Detection of drug resistance mutations in infants' DBS by sequencing and point mutation assays

• Published in: Antiviral therapy Vol. 19; p. A86
• Main Authors: Derache, A, Mutsvangwa, J, Beck, I, Manhanzva, M T, Mtapuri-Zinyowera, S, Gwanzura, L, Frenkel, L, Katzenstein, D
• Format: Journal Article
• Language: English
• Published: 01.01.2014
• Subjects: Human immunodeficiency virus
• ISSN: 1359-6535

HIV-infected infants exposed to nevirapine (NVP) may harbor drug resistance mutations (DRM) in proviral DNA, impacting treatment decisions. HIV amplicon from dried blood spots (DBS) for early infant diagnosis (EID) was assessed by Sanger sequencing (SS), the oligonucleotide ligation assay (OLA) and allele-specific PCR (ASP) to identify DRM among subtype C NVP exposed infants.

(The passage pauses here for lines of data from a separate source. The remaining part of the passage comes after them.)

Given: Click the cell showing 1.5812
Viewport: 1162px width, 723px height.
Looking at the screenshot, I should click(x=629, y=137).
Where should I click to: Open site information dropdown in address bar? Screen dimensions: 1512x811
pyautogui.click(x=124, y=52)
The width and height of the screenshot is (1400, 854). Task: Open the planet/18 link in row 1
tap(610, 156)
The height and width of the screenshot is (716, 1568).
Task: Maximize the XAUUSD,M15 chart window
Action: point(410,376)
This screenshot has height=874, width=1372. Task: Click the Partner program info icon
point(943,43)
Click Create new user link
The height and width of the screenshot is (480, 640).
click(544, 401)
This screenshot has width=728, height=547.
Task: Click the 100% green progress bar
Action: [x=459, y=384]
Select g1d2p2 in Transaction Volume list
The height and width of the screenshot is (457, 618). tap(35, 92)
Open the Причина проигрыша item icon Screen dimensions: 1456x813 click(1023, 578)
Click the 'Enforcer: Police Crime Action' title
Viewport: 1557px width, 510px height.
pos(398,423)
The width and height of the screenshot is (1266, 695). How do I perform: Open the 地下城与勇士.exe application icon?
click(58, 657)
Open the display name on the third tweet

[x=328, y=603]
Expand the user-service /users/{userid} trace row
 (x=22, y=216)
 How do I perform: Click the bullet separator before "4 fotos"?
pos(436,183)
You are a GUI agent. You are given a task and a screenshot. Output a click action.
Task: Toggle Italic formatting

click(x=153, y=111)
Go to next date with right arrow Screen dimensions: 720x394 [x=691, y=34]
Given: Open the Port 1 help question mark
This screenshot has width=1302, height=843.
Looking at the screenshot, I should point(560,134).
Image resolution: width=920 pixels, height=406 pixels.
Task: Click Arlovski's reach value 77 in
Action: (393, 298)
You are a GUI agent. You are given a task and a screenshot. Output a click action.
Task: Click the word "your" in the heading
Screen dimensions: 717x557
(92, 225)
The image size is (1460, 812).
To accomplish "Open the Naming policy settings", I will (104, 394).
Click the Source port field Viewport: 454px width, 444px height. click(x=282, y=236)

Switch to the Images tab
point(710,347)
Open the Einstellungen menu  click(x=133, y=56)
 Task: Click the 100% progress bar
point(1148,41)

NVP resistance mutations were detected by OLA in 39% of selected infected infants exposed to NVP which were confirmed in 36/48 (75%) by sequencing. The ASP and OLA showed a good correlation (85%) for K103N and Y181C. Misclassifications were mainly due to mismatches between the template and the primers, highlighting HIV genetic diversity which may limit sensitivity of PMA. DRM >20% by SS and additional NNRTI minority variants were detected only with ASP and OLA among NVP exposed infants. Although the clinical relevance of these DRM is controversial, lower cost PMA could be used to guide therapy among infants infected despite ART.